A plan was formed. I began to receive injections of a steroid that would increase the development of my daughter's lungs so we could induce labor early. I was also given two treatments of chemotherapy while we waited. The drug was Vincristine, which the doctors felt had a low enough toxicity to leave my child unharmed while affording me some protection. After my second amniocentesis showed Jenna's lungs to be ready, we prepared for her birth. It was done by c-section, and it was a beautiful experience, an island of joy in a sea of uncertainty and concern. She weighed 4 pounds, 11 ounces, and she has not missed a beat since joining us. She's healthy, happy, and my special gift from God.
Now the attention turned to my cancer. Two weeks after Jenna was born, surgery was performed to remove my tumor. The procedure, called a midfacial degloving, resulted in minimal physical aftereffects and was done by Dr. Jeffrey Bumpous, one of my many heroes in all of this. The pathology of the tumor showed that no live tissue was left in what had been removed, the best news possible. Apparently, the chemotherapy I had received was very effective. That, or all the prayer lists I was on, worked! I followed up with a heavy-duty regime of chemotherapy suggested by my doctors, to ensure that the cancer cells didn't travel and pop up somewhere else in my body. I was able to continue through only 4 of 11 treatments before I ended up very sick in the hospital, close to death from the toxins inside me. The treatment I was receiving was one usually reserved for children. Because children have faster metabolisms than adults, the chemo drugs move out of their bodies more quickly. I'd taken control of my treatment from the beginning, and I knew that it was right for me to end my chemotherapy at that point.
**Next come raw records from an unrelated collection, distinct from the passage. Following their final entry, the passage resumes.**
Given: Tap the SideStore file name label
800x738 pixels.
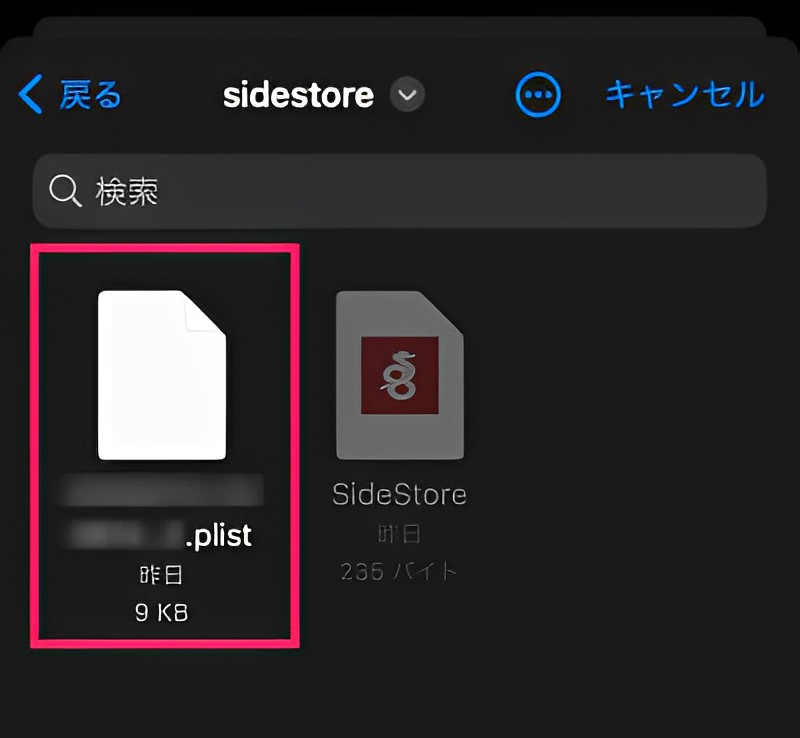Looking at the screenshot, I should click(x=398, y=493).
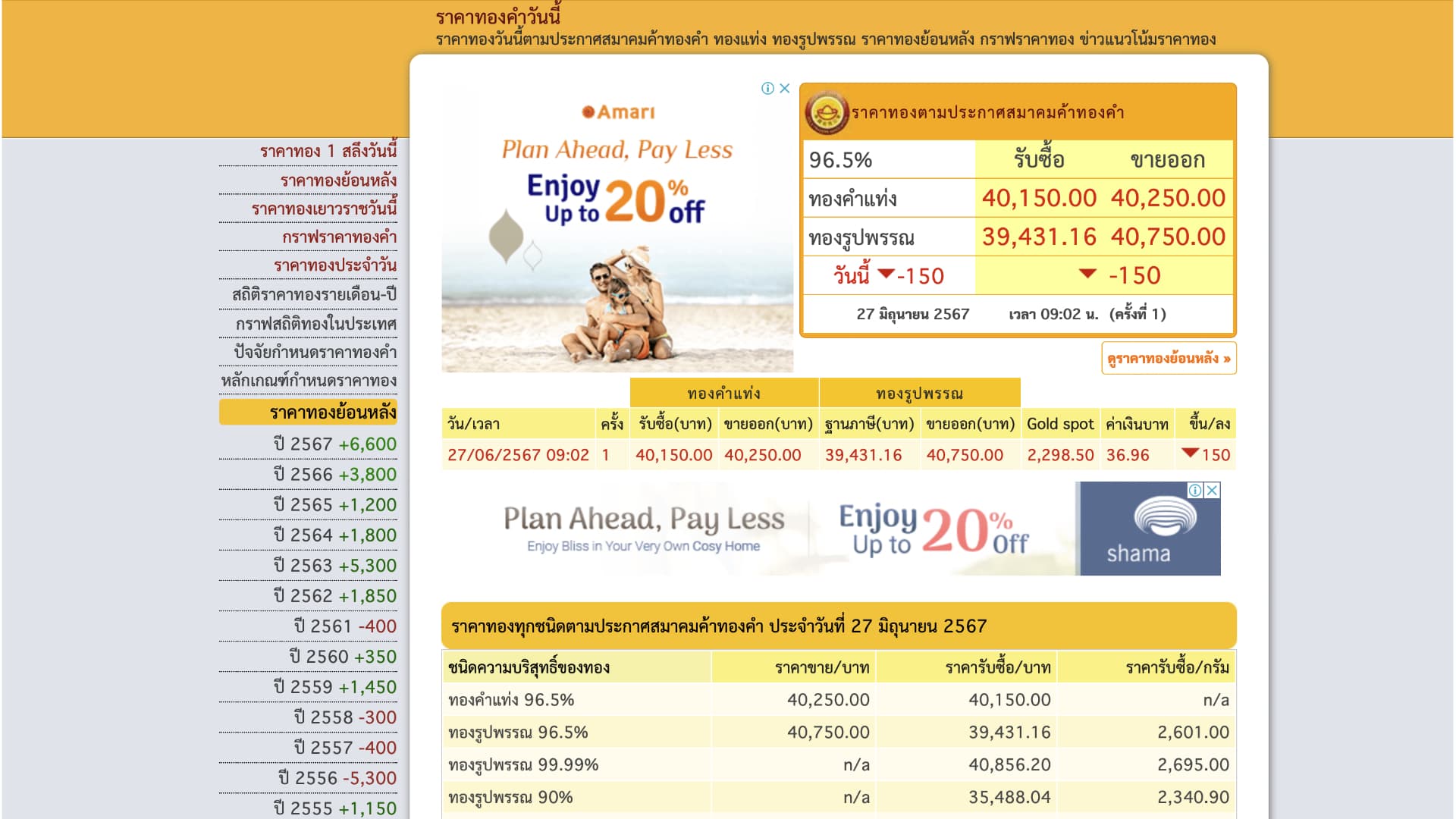This screenshot has height=819, width=1456.
Task: Open ปัจจัยกำหนดราคาทองคำ sidebar link
Action: pyautogui.click(x=315, y=352)
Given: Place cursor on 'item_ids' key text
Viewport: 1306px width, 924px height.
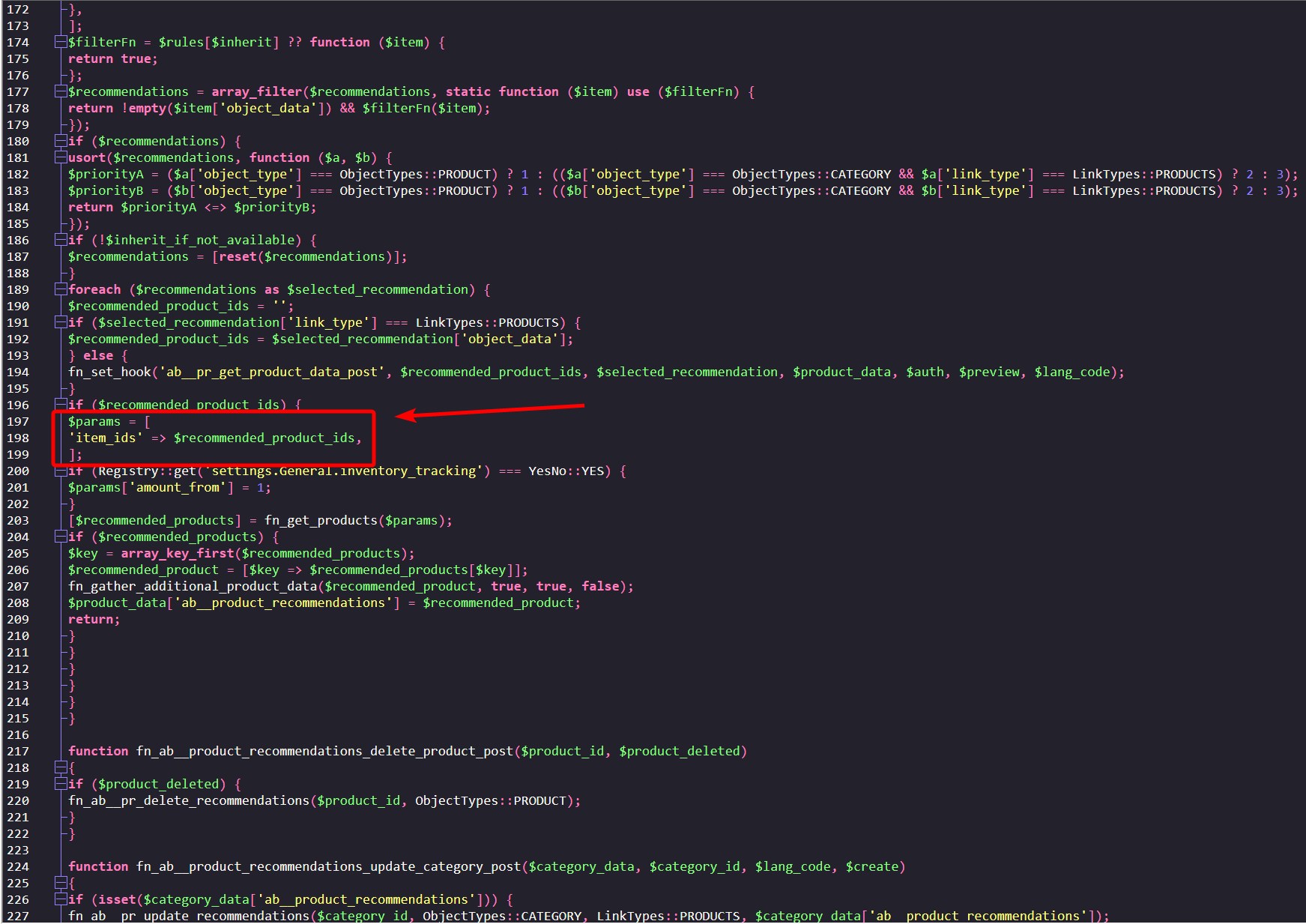Looking at the screenshot, I should tap(106, 438).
There are several things I did that helped me through the whole ordeal. My husband, who is an avid reader of self-help books, gave me Dale Carnegie's How to Stop Worrying and Start Living. That book helped me survive the fear that threatened to take over my life. I also used the Internet to educate myself about what was known about my type of cancer. Finally, I allowed an article to be written about me in our trade journal, the Daily Racing Form (DRF). My husband trained thoroughbred racehorses at the time, so it was easy to approach my friend, Marty McGee, a reporter for the DRF, to ask for his help in spreading the word of my upcoming battle. By sharing my story in this way, I didn't have to answer the constant question "When are you due?" with my tale of horror. I was unprepared for, but extremely appreciative of, the outpouring of support from those who read about me. My openness about my cancer has given me great gifts and continues to do so even now, four and a half years later.
I wouldn't have asked to have cancer, but having had it, I can say that I have grown from the challenge, and I am proud to be a member of the cancer community, brave souls who have a chance to learn the true value of life.